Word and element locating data
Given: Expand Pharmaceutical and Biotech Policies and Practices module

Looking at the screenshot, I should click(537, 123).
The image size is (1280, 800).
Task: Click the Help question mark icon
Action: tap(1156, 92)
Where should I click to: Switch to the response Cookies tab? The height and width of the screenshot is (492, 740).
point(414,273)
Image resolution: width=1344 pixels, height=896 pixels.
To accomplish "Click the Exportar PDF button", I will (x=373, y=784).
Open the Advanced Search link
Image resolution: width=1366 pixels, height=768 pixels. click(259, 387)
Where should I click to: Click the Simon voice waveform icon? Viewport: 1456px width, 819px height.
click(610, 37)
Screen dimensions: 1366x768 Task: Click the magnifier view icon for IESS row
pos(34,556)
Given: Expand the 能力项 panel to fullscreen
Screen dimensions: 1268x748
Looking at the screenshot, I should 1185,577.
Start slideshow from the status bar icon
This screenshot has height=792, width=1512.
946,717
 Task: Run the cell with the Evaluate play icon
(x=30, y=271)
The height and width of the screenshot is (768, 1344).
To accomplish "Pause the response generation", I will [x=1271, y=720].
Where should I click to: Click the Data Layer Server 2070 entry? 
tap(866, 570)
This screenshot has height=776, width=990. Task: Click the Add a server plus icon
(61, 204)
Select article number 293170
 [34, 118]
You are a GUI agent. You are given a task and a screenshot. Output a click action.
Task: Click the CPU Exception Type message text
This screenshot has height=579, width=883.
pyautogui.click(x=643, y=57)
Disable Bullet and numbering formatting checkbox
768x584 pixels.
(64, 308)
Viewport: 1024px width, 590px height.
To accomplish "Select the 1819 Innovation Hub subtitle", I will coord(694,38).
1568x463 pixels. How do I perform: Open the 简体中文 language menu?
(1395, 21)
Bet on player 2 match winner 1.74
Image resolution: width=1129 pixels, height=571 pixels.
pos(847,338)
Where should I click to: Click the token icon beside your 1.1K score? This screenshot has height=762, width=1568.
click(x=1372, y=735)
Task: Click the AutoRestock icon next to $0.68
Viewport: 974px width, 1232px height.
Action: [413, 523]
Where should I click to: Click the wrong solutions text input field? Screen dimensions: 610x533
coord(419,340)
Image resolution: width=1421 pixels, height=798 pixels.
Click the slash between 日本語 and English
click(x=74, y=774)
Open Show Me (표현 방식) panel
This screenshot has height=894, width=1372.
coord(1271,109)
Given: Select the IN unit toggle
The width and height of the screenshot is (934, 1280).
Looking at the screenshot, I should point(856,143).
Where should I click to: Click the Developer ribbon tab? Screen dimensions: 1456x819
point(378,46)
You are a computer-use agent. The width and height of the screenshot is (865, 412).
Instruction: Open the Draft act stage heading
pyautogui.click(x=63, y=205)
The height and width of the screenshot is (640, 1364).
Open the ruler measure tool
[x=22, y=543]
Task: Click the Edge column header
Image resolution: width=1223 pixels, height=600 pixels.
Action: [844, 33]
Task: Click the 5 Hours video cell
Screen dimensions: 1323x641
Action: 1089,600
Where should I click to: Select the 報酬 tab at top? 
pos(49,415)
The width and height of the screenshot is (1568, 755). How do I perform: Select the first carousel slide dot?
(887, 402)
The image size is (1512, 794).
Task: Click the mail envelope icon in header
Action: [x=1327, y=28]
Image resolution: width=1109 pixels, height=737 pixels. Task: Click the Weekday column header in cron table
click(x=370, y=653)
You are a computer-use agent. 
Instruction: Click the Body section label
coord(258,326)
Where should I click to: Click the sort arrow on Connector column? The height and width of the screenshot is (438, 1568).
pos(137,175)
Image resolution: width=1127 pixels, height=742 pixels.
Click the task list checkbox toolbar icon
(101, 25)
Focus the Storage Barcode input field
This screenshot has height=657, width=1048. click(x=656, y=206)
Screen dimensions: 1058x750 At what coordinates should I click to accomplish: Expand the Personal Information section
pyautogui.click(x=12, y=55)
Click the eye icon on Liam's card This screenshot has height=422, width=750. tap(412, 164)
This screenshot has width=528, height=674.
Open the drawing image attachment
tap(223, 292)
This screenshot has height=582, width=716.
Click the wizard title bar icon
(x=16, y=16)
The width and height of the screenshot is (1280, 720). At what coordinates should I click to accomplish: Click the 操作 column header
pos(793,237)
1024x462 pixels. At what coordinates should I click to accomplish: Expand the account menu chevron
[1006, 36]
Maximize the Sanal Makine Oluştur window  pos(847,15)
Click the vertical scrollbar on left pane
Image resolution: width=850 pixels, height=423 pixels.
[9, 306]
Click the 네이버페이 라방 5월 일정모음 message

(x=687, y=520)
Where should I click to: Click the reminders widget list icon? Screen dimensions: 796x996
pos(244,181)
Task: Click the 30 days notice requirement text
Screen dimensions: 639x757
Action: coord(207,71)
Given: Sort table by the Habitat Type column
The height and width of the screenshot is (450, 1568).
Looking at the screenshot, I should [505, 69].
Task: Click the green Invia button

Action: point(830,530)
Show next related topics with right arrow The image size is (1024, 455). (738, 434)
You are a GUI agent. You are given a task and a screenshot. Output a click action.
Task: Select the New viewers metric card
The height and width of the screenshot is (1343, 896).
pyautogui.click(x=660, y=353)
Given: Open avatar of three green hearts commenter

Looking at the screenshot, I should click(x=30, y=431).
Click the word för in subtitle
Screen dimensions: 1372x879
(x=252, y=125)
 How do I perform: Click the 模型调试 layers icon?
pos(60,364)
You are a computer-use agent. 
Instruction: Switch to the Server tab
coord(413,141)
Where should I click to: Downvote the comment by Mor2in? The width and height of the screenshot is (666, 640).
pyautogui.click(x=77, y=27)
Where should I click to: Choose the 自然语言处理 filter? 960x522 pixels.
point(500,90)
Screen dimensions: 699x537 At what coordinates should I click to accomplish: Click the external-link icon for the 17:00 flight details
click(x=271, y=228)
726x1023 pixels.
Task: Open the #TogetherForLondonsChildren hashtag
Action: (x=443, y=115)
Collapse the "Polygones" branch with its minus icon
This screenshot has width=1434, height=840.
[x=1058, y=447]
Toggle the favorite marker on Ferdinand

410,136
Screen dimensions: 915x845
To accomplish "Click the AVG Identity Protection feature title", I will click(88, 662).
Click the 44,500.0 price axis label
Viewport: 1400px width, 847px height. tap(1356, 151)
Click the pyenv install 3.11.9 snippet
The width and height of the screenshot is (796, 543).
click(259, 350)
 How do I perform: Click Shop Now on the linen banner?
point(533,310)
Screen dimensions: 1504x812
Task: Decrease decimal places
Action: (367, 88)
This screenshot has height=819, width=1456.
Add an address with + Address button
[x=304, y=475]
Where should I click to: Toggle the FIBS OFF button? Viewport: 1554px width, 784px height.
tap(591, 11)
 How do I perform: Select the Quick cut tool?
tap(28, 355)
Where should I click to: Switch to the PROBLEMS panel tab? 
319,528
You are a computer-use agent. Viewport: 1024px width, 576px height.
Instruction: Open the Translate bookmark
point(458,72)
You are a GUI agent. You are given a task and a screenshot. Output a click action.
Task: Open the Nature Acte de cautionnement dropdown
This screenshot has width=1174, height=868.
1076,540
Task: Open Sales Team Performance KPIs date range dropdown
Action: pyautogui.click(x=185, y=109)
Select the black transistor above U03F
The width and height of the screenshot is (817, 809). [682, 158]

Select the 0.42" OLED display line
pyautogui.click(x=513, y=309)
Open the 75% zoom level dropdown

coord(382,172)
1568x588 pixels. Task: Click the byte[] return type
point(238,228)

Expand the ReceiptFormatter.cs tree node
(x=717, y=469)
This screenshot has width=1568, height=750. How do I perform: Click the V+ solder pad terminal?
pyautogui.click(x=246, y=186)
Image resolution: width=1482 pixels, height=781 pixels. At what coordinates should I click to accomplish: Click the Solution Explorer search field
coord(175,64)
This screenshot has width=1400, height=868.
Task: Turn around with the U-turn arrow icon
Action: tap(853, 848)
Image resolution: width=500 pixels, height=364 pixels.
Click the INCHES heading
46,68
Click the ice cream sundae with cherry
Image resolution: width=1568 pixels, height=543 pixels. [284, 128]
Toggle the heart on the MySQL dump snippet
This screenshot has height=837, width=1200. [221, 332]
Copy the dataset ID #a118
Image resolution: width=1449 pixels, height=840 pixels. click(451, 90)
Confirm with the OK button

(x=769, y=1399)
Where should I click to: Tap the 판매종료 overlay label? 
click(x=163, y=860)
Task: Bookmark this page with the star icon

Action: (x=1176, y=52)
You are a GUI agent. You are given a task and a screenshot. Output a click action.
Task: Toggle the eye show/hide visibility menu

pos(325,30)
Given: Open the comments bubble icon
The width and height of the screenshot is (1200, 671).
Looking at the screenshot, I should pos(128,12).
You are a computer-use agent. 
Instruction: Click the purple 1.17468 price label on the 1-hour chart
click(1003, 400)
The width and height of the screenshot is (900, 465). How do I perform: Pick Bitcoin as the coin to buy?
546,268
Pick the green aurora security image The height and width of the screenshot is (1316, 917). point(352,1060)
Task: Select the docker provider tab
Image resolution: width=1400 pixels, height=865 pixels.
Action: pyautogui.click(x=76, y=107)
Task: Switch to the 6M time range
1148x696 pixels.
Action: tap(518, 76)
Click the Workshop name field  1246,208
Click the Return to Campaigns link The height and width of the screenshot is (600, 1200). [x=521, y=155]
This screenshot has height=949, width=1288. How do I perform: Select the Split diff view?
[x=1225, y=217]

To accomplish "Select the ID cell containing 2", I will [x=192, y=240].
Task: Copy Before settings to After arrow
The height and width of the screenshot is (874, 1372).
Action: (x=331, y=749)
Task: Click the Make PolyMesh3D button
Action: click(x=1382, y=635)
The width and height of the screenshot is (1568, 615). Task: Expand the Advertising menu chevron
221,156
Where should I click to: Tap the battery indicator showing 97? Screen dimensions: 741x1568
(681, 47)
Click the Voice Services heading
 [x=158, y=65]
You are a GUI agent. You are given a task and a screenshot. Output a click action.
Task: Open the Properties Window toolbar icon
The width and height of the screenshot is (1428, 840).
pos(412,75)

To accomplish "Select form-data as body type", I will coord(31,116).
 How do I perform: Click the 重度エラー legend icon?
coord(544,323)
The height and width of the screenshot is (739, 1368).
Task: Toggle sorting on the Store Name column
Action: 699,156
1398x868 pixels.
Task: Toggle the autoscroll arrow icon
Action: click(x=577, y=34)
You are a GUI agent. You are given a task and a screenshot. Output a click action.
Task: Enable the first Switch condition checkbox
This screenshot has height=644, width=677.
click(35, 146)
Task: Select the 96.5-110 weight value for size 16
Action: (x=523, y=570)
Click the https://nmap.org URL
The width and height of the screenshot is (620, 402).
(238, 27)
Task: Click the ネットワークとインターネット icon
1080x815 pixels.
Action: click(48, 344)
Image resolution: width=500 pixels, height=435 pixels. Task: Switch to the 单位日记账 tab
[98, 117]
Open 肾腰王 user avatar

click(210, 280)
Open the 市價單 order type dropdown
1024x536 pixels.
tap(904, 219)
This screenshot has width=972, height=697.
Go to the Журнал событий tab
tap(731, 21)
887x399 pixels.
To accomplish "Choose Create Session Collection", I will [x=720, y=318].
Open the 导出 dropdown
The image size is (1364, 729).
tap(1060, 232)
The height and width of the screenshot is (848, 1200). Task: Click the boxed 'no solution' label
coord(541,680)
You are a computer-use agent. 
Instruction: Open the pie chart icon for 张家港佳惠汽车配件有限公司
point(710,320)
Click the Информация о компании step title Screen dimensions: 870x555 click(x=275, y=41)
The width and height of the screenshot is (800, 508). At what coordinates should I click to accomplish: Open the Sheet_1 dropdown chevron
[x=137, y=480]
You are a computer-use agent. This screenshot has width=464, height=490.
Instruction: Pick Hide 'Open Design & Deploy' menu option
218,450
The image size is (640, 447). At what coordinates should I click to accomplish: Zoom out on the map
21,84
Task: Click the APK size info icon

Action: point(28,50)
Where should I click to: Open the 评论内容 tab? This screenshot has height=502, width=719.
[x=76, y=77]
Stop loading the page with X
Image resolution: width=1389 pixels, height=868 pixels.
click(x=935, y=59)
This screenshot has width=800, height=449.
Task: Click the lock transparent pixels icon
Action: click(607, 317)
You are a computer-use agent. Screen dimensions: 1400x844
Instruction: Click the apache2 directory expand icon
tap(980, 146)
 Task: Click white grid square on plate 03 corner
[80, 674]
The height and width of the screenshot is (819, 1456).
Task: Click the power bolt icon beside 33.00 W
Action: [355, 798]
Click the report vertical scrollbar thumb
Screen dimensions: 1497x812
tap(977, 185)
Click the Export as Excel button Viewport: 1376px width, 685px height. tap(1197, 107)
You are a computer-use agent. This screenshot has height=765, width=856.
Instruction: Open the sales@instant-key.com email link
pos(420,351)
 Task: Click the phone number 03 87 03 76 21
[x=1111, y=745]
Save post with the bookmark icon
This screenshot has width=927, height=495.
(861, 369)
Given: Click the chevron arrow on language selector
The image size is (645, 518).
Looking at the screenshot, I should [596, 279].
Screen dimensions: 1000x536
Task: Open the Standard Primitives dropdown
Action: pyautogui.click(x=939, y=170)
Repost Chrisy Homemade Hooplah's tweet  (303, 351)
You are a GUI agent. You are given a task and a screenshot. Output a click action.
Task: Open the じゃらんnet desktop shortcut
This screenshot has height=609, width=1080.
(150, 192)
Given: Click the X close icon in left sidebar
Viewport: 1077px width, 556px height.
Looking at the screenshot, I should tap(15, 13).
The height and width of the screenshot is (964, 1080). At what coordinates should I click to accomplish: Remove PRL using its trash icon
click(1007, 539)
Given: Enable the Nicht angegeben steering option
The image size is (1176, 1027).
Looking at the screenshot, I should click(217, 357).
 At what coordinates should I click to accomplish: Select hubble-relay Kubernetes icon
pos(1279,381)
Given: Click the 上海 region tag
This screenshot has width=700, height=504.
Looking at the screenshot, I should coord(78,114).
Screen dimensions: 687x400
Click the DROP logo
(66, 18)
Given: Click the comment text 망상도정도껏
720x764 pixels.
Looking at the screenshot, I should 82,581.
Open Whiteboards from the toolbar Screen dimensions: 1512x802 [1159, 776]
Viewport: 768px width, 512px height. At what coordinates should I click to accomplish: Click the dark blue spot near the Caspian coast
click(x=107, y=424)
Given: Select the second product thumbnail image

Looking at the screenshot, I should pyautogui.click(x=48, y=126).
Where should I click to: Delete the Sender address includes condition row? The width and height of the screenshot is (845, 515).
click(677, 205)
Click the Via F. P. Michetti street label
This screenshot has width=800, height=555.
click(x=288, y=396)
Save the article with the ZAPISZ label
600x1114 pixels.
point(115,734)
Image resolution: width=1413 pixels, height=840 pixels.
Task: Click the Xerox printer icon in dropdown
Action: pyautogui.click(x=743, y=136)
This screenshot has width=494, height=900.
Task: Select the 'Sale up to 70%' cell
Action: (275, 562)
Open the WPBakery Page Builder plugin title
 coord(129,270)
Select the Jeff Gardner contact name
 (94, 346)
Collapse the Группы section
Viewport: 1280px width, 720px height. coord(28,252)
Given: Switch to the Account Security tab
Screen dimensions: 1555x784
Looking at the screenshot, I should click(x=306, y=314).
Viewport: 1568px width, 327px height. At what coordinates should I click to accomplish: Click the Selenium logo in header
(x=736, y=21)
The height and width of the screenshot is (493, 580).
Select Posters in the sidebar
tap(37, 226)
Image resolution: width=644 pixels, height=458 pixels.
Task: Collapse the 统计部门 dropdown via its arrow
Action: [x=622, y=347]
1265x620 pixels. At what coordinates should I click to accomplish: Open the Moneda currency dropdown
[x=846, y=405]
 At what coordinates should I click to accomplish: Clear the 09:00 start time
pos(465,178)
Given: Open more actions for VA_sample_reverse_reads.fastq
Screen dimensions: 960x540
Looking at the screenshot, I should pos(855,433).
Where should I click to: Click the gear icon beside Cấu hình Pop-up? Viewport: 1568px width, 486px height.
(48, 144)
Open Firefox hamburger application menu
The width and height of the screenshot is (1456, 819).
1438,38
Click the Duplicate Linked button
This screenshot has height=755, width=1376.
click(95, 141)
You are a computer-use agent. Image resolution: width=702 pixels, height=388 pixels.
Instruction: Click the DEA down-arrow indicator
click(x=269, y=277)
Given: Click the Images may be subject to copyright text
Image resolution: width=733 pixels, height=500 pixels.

= Written request =
Convert the records from the line with "Given: Open the comments bubble icon" to the line with "click(1003, 400)" into a Markdown table with the columns Number and Text. Put a row number in Number and the line in Text, and leave out any blank lines.

= Output =
| Number | Text |
|---|---|
| 1 | Given: Open the comments bubble icon |
| 2 | The width and height of the screenshot is (1200, 671). |
| 3 | Looking at the screenshot, I should pos(128,12). |
| 4 | You are a computer-use agent.  |
| 5 | Instruction: Click the purple 1.17468 price label on the 1-hour chart |
| 6 | click(1003, 400) |